The District Court had jurisdiction under 28 U.S.C. § 158(a). We have jurisdiction pursuant to 28 U.S.C. §§ 158(d) and 1291. Our review of the District Court’s decision “effectively amounts to review of the bankruptcy court’s opinion in the first instance.” In re Hechinger Inv. Co. of Del, 298 F.3d 219, 224 (3d Cir.2002). Factual findings of the bankruptcy court are reviewed for clear error, while legal determinations are subject to plenary review. In re Fruehauf Trailer Corp., 444 F.3d 203, 209-10 (3d Cir.2006). “Factual findings may only be overturned if they are completely devoid of a credible evidentiary basis or bear no rational relationship to the supporting data.” Id. at 210 (internal alteration, citation, and quotation marks omitted). However, determining dischargeability of a debt arising from willful and malicious injury is a question of law. In re Gerhardt, 348 F.3d 89, 91 (5th Cir. 2003).

Section 523 of the Bankruptcy Code excepts from discharge “any debt ... for willful and malicious injury by the debtor to another entity or to the property of another entity.” 11 U.S.C. § 523(a)(6). A debtor’s actions are willful and malicious under § 523(a)(6) “if they either have a purpose of producing injury or have a substantial certainty of producing injury.” In re Conte, 33 F.3d 303, 307 (3d Cir.1994). Further, “[ljiabilities arising from assault or assault and battery are generally considered as founded upon a willful and mali*496cious injury and are therefore within the exception.” 4 Collier on Bankruptcy ¶ 523.12[4] (15th ed. rev.2007). The burden is on the creditor to prove willful and malicious injury by a preponderance of the evidence. Grogan v. Garner, 498 U.S. 279, 291, 111 S.Ct. 654, 112 L.Ed.2d 755 (1991).

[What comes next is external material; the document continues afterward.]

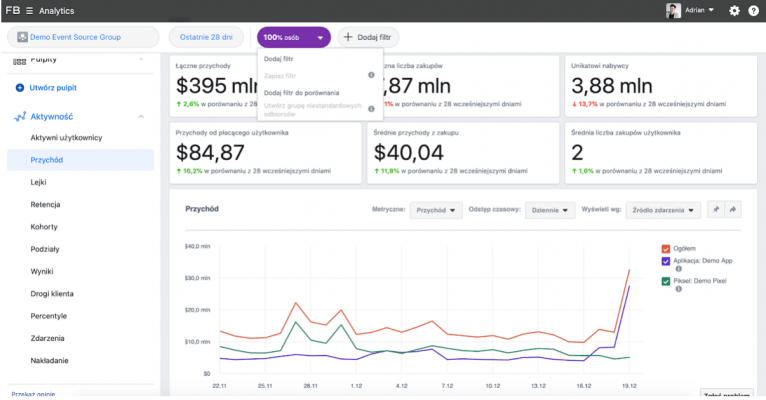Uncheck the Ogółem legend checkbox
766x400 pixels.
666,248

Granoff argues that Bibus did not meet her burden of establishing that he engaged in conduct that was substantially certain to produce injury. We disagree. First, Bi-bus is a petite woman, and from the extent of her injuries and resulting medical treatment, the bankruptcy court did not commit clear error when it found by a preponderance of the evidence that Granoff used disproportionate and excessive force in intentionally striking her. Granoff himself concedes that if his “force was enormously out of all sense and proportion as compared with the blows which [he] received, then perhaps [Bibus’s] injury or other serious injury was substantially certain to occur.” (Reply Br. at 13.) Moreover, the fact that Granoff might not have been substantially certain that Bibus’s left tympanic membrane would be perforated does not alter the determination that Bibus established by a preponderance of the evidence that Granoff was substantially certain that his striking her would produce some significant injury. Therefore, the bankruptcy court did not err in concluding that Granoff s conduct was willful and malicious under § 523(a)(6) and Conte, and it correctly excepted his debt to Bibus from discharge.

III.

For the foregoing reasons, we will affirm the order of the District Court.